Cron.php

Started by gkawa, May 23, 2024, 07:36:22 AM

Previous topic - Next topic

gkawa

I apologize if it's a silly question. I tried to find more information about Cron.php and nothing came up.

As I understand it, Cron.php does all the time-based tasks and it's called from a java script as the users browse the forum. And it's safe to call it at any time. In fact, it is recommended to call it from a server chron job, to keep it running even if no one is accessing the forum.

My question is if anyone knows why is Googlebot constantly asking for Cron.php.

It's not a big deal, not a safety concern. I'm just puzzled. It can't get that URL from the site pages. The source code doesn't have it. But the worst part is that it's calling a URL that never existed.

The forum was originally installed on the root directory. So, the URL was /cron.php. More than 10 years ago it was moved to /forum. Googlebot is asking for /chron.php every single day, every minute or so. I thought it was checking URLs from way back. But the ts is current! It doesn't match the timestamp of the request, they're not serialized in any way. It's anything from an hour ago to a week. It couldn't be me, even if the cron.php URL were on the page they would be all pointing to /forum. Even worse, Googlebot is not asking for /forum/cron.php.

Where is it getting those URLs? And why?..

shawnb61

I believe that googlebot is emulating user activity in the way they crawl - even invoking js.  So yes, they trigger cron.   

I don't think many other crawlers do that.

That should be a good thing, as it helps ensure scheduled tasks & mailings will all happen timely, even with zero activity.

If only it weren't buggy.  Yes, if your forum is in a subfolder, it seems to not invoke cron properly - it tries to run it at root.  But it's not there...  ::)

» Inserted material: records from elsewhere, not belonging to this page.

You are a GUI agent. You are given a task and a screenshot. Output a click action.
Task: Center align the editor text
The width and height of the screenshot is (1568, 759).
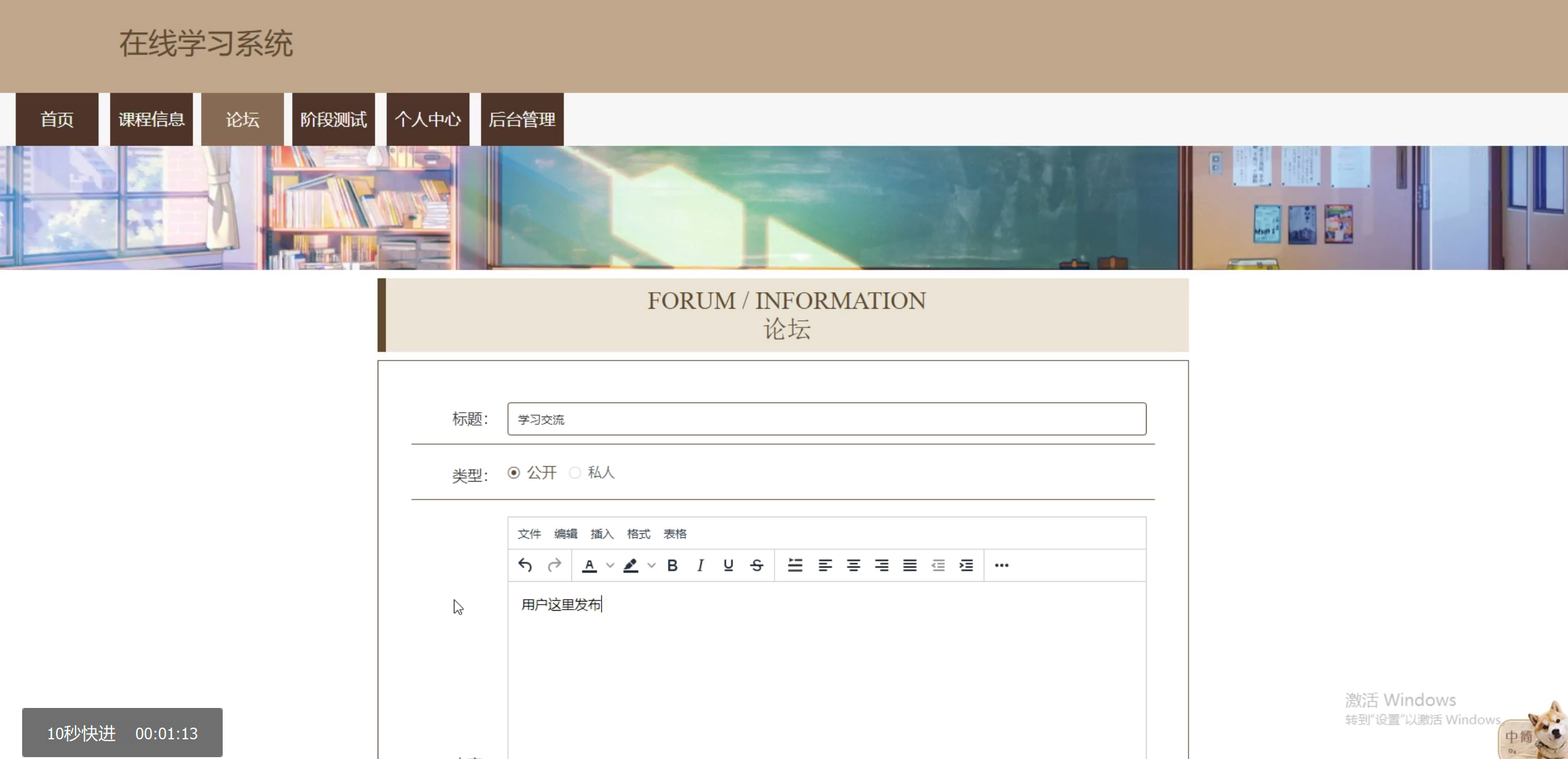[x=853, y=565]
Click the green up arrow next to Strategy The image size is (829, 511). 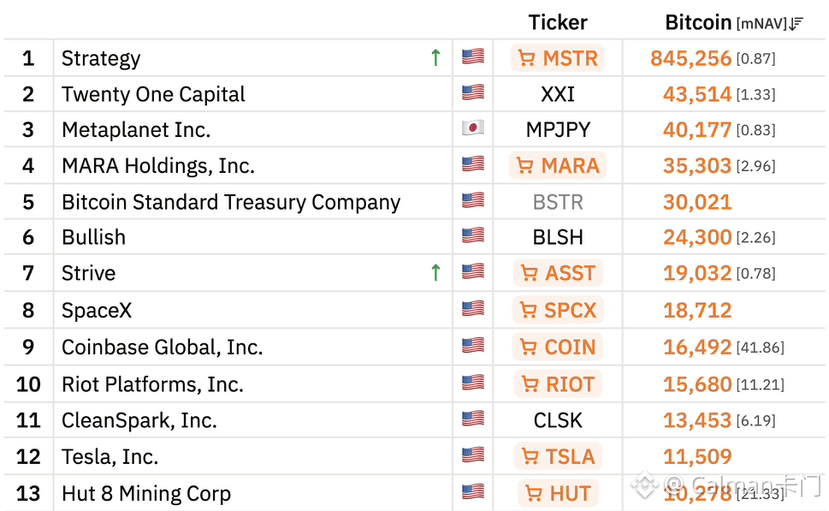click(x=436, y=57)
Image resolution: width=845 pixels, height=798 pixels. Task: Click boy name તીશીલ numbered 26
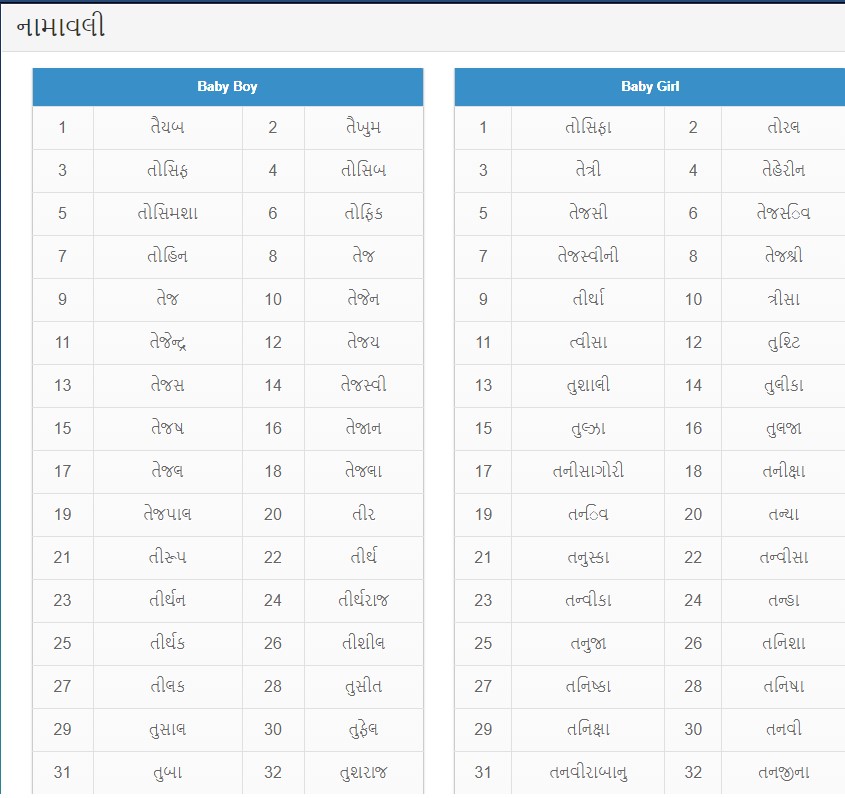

That, I think, is a bug in googlebot.
Address the process rather than the outcome.  Then, the outcome becomes more likely.   - Fripp

gkawa

Yes, it could be a good thing... if it calls the right URL for a change! :D
Not that it makes a real difference. If your forum is very active, the same activity is triggering cron. If it's not, there's no need to.

But Googlebot doing that? Is it just me or it's completely bonkers?
And, as far as I can see, no other bot is doing that. Maybe Google knows something I don't.

I was wondering if someone else noticed that behavior. Probably not if Googlebot is using the right cron URL. I found it because it's filling my error logs.

Kindred

Googlebot is not hitting the cron.php itself....  it's triggering it as any guest would

It's just acting differently from other bots
Слaва
Украинi

Please do not PM, IM or Email me with support questions.  You will get better and faster responses in the support boards.  Thank you.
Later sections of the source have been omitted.